• **EXTRACT PROVIDED**:
Additionally, we are planning to share our projects and results with all professional chefs in the world and some of them, especially if they belong to the “Bullinianos” group, will be able to visit us for some days, as they were previously able to at El Bulli restaurant. Chefs like Andoni Luis Aduriz (Mugaritz), Eduard Xatruch, Oriol Castro, and Mateu Casañas (Disfrutar), or Grant Achatz (Alinea) will be able to visit us for a few days and they will also be able to organize special pop-up dinners at El Bulli 1846.

How are you financing your projects?

As you know, El Bulli Foundation is a private foundation supported just by El Bulli family members: My brother Albert, Isabel (Ferran Adrià’s wife), Ernest Laporte (from the El Bulli team), Marta Sala (El Bulli restaurateur Juli Soler’s wife), and I comprise the patronage committee. We have funded the project by ourselves with more than 10 million euros so far.

When we open El Bulli 1846, we hope the tickets bought by visitors will be enough to maintain us. We expect to have fixed expenses of 1 million euros per year, of which 80 percent will be devoted to funding Bullipedia and Sapiens.

We also have what we call our “Angels,” people or companies who donate money to us because they believe in us and share our values. In exchange, at El Bulli 1846 we will develop special and innovative experiences around gastronomy for them. I insist that becoming an Angel will not be just a matter of money — our Angels need to share the El Bulli vision with us.

What will happen to the Barcelona venue you’ve been using as a pop-up Bulli lab since 2014?

Until we find the right venue for it, our Bulli Lab in Barcelona will hold all the materials for our Bulligrafia. The Bulligrafia will be a museum and also an archive for all the material related to the restaurant beginning when it was just a beach bar in 1962 until it closed its doors in July 2011. It will cover topics such as the history of the restaurant, what made it different from any other restaurant in the world, the business model, the working organization, and the creative process, among others.

Here we will keep everything that is related to El Bulli restaurant, from all the menus since 1962 up until the freeze-dried bones of the “Peach Melba,” the last dish served at El Bulli. It is just amazing.

I would like to finally open the Bulligrafia in Cala Montjoi, but our current project does not allow us to build a museum in the natural park, so we are open to other locations in Barcelona or even somewhere else. I will choose the place where having the Bulligrafia will be most useful for society.

What about your New York City food hall project in the U.S. with your brother Albert and José Andrés?

• **SUPPLIED ENTRIES**:
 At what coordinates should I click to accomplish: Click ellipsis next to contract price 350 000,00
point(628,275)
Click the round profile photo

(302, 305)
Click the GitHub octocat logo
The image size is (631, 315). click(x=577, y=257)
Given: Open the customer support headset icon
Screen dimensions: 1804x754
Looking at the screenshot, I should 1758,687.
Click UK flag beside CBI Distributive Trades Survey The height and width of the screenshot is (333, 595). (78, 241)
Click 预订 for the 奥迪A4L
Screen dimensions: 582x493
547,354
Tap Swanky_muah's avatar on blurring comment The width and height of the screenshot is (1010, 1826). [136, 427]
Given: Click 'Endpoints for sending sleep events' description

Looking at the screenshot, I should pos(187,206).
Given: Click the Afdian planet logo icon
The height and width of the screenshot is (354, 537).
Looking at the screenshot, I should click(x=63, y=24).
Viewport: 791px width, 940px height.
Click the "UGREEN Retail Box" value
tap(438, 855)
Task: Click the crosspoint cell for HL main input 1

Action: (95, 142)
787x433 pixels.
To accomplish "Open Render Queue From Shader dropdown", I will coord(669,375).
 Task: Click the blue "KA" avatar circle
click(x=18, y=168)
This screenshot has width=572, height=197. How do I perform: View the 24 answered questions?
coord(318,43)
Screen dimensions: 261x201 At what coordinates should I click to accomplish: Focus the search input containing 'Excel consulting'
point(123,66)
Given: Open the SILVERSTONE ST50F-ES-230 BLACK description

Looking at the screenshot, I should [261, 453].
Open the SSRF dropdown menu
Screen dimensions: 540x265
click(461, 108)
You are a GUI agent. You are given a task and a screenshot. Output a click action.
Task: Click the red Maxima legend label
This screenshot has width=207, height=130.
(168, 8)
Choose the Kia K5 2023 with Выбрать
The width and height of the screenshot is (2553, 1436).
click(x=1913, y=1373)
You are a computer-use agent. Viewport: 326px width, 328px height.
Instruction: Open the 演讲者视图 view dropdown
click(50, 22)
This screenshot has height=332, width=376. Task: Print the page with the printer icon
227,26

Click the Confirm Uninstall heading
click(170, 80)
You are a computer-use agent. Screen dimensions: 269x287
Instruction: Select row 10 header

• **LIST OF TASKS**:
[1] Why does the El Bulli interview say the Bulligrafia may not open in Cala Montjoi? Answer in one to three sentences.
[2] Pick up the interview about the El Bulli Foundation after its final question.

• **WRITTEN RESPONSES**:
[1] Their current project does not allow them to build a museum in the natural park. They are therefore open to other locations in Barcelona or elsewhere, and will choose the place where the Bulligrafia would be most useful for society.

[2]
We had been thinking about a similar project with José Andrés for a long time and we are ready to do it because Albert’s company (El Barri) is now a mature company. Actually, I am just supporting them — they don’t really need me for this project. [Laughs]

I have only made one demand: that they make the best project ever. This is not a high-cuisine restaurant, but a casual format in which it is not about creating new dishes or concepts, but selecting the best of what it is already in the culinary market but not yet together in the same place. Also they have to be careful and not fall back on Spanish food stereotypes.

We are planning to open it in October 2018. Albert and José already know a lot about business, I am just providing the conservative point of view, being prudent and sharing my vision with them.

Do you think people really understand what you are doing?

For two years, just before we opened the El Bulli lab in Barcelona, we were in crisis. I personally had a tough time after Juli and my parents passed away. We thought we were not going to make it, but once we created Sapiens everything started to make sense for us.

I understand that it is difficult to understand everything we’re doing. But in my case, I am feeling like I’m in the movie Groundhog Day. [Laughs] I remember when we started working with foams and deconstructions in the ’90s and many people did not understand it and they even made jokes. It took a while until people really realized what we were doing, and I feel just the same now. In 2003 I appeared on the cover for the New York Times magazine and then people understood. If things with the El Bulli Foundation move at the same rate, I think people will realize the magnitude of our project by 2020.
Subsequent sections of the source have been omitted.